Can we do a setsockopt_iter() which replaces optval/optlen with an iov_iter?
Christoph Hellwig June 24, 2020, 6:31 p.m. UTC | #11
On Wed, Jun 24, 2020 at 07:29:44PM +0100, Matthew Wilcox wrote:
> On Wed, Jun 24, 2020 at 08:24:37PM +0200, Christoph Hellwig wrote:
> > On Wed, Jun 24, 2020 at 11:20:26AM -0700, Linus Torvalds wrote:
> > > On Wed, Jun 24, 2020 at 11:14 AM Christoph Hellwig <hch@lst.de> wrote:
> > > >
> > > > So we'd need new user copy functions for just those cases
> > > 
> > > No. We'd open-code them. They'd look at "oh, I'm supposed to use a
> > > kernel pointer" and just use those.
> > > 
> > > IOW, basically IN THE CODE that cares (and the whole argument is that
> > > this code is one or two special cases) you do
> > > 
> > >     /* This has not been converted to the new world order */
> > >     if (get_fs() == KERNEL_DS) memcpy(..) else copy_from_user();
> > > 
> > > You're overdesigning things. You're making them more complex than they
> > > need to be.
> > 
> > I wish it was so simple.  I really don't like overdesigns, trust me.
> > 
> > But please take a look at setsockopt and all the different instances
> > (count 90 .setsockopt wireups, and they then branch out into
> > various subroutines as well).  I really don't want to open code that
> > there, but we could do helper specific to setsockopt.
> 
> Can we do a setsockopt_iter() which replaces optval/optlen with an iov_iter?

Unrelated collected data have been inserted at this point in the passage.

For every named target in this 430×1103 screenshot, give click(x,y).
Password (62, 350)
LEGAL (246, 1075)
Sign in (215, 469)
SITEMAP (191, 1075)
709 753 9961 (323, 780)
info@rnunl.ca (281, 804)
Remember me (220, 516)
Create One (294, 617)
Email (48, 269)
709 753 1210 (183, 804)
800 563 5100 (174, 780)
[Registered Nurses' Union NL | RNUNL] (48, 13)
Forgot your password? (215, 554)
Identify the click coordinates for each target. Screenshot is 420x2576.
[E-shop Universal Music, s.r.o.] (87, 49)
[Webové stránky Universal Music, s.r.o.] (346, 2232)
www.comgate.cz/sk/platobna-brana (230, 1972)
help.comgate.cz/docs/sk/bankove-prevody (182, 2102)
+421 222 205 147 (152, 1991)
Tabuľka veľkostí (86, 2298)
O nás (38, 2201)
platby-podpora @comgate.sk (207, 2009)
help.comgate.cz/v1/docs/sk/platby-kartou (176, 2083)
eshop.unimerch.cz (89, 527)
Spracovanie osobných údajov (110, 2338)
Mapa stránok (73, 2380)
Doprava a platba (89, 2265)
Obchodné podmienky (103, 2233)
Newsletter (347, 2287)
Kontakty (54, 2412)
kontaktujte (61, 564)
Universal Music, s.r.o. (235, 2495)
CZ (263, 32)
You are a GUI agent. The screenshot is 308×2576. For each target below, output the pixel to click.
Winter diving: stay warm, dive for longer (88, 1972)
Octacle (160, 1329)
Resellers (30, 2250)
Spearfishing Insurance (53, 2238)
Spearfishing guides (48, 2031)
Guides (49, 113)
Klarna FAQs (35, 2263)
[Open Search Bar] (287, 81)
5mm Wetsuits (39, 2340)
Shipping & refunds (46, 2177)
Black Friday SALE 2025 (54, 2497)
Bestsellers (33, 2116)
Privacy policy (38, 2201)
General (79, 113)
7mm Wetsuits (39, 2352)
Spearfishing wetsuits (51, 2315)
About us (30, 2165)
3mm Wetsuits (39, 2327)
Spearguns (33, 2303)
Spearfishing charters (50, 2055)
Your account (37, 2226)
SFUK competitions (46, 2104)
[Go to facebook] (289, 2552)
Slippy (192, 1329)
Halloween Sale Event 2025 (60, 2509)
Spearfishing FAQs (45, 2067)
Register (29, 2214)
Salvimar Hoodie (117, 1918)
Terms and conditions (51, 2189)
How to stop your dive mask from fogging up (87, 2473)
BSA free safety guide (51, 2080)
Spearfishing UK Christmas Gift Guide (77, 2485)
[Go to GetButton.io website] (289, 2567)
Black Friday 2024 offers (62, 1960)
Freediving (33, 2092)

We could.  The only downside is int-sized sockopts are common, and used
in the fast path of networking applications (e.g. cork,uncork) and this
might introduce enough overhead to be noticable.

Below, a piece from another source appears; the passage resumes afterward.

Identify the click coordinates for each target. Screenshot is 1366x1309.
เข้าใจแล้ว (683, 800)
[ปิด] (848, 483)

Christoph Hellwig June 24, 2020, 6:37 p.m. UTC | #12
On Wed, Jun 24, 2020 at 07:59:05PM +0200, Christoph Hellwig wrote:
> On Wed, Jun 24, 2020 at 06:56:44PM +0100, Matthew Wilcox wrote:
> >  	/* don't even try if the size is too large */
> > +	error = -ENOMEM;
> >  	if (count > KMALLOC_MAX_SIZE)
> > -		return -ENOMEM;
> > +		goto out;
> > +	kbuf = kzalloc(count, GFP_KERNEL);
> > +	if (!kbuf)
> > +		goto out;
> >  
> >  	if (write) {
> > +		error = -EFAULT;
> > +		if (!copy_from_iter_full(kbuf, count, iter))
> >  			goto out;
> >  	}
> 
> The nul-termination for the write cases seems to be lost here.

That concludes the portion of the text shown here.